Identify all lines below that hold "computer" and collect them.

------------------------

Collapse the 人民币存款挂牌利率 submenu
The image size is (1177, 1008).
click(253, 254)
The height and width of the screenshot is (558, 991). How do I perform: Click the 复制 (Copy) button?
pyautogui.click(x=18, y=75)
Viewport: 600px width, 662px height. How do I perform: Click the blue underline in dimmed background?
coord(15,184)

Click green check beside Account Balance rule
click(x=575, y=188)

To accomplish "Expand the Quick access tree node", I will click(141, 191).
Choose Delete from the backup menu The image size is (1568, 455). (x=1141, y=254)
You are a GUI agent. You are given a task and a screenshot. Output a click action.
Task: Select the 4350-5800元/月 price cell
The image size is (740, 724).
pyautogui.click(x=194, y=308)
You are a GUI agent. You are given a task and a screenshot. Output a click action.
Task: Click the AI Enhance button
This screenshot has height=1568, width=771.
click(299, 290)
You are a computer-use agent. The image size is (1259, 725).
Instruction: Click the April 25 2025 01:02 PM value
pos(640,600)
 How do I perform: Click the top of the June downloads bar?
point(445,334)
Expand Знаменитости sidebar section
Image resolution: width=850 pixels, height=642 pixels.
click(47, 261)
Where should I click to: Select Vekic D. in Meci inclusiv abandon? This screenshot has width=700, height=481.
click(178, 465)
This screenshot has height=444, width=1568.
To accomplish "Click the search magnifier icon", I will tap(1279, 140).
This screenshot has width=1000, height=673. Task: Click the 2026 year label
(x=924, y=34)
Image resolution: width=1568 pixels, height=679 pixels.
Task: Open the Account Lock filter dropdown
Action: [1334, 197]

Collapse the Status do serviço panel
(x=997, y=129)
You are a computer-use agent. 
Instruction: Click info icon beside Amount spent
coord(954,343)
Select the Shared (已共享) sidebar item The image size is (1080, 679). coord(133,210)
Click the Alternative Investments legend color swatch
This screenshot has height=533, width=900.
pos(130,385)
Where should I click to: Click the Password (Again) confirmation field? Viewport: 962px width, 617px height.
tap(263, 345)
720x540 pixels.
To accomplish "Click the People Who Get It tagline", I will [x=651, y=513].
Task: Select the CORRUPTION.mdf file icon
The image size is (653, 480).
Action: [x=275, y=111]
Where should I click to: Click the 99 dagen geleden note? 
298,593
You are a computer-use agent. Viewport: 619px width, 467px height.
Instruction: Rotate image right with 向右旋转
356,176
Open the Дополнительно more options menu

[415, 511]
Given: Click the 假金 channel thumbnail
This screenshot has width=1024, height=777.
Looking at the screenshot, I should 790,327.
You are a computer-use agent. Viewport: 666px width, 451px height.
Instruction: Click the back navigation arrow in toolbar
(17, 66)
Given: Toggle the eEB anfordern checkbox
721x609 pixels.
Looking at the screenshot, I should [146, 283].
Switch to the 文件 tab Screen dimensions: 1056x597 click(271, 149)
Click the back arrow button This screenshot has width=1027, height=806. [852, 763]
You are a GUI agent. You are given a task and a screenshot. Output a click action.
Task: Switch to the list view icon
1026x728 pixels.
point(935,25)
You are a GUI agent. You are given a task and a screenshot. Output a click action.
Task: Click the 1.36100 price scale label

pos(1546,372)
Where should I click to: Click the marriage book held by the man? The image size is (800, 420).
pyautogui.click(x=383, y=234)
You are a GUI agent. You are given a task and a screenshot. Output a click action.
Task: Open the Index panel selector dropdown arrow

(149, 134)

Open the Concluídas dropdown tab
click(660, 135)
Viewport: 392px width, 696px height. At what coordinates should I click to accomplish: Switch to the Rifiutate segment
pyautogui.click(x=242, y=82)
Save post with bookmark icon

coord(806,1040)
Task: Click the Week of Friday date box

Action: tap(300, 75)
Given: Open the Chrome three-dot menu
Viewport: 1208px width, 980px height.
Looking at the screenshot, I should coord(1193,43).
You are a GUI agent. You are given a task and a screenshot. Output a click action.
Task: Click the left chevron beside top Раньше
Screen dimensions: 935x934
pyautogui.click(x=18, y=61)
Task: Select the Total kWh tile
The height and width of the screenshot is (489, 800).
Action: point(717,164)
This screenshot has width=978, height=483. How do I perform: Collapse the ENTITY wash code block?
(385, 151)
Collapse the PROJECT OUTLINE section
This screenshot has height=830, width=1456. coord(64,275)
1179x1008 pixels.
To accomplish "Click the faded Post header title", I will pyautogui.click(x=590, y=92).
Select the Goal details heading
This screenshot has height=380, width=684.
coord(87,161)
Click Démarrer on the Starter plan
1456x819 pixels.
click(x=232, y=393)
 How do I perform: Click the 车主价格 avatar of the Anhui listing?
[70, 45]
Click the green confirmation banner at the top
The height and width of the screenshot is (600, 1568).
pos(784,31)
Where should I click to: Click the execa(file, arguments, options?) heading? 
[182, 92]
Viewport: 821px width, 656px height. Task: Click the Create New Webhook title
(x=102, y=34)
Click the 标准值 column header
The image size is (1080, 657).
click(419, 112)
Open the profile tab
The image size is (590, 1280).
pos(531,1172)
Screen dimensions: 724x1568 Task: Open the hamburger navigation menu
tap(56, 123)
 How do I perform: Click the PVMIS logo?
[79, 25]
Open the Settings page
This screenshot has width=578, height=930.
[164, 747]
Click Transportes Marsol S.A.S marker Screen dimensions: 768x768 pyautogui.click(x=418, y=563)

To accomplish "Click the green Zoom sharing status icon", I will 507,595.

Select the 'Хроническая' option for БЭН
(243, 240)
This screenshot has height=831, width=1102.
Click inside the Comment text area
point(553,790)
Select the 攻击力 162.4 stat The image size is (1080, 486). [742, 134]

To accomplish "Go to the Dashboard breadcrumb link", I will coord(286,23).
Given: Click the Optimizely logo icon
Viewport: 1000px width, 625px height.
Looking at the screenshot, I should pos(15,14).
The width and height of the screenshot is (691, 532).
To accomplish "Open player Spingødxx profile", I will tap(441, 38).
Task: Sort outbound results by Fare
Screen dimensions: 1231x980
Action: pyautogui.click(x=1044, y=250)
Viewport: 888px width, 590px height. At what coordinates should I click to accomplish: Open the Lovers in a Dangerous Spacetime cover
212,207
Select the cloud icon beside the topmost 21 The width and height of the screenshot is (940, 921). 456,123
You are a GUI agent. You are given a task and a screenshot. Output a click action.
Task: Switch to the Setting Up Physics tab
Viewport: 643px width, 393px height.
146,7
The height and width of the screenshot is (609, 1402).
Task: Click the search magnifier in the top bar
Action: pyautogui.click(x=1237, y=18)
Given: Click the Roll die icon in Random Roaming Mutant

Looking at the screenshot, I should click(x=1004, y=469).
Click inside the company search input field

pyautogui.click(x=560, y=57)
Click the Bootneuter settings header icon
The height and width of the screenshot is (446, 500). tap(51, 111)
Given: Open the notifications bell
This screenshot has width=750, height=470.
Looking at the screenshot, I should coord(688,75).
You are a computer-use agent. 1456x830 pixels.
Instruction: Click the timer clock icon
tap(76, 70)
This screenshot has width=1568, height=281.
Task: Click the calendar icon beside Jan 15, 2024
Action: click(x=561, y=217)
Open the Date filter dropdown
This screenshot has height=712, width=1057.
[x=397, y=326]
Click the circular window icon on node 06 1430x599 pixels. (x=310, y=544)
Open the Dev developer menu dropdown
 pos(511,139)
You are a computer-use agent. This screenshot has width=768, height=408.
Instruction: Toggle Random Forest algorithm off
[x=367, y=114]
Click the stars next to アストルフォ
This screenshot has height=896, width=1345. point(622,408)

------------------------

◆ RESPONSE
You are a computer-use agent. The image size is (1259, 725).
You are a computer-use agent. 
You are a computer-use agent. Viewport: 619px width, 467px height.
You are a computer-use agent. Viewport: 666px width, 451px height.
You are a computer-use agent. 1456x830 pixels.
You are a computer-use agent. This screenshot has width=768, height=408.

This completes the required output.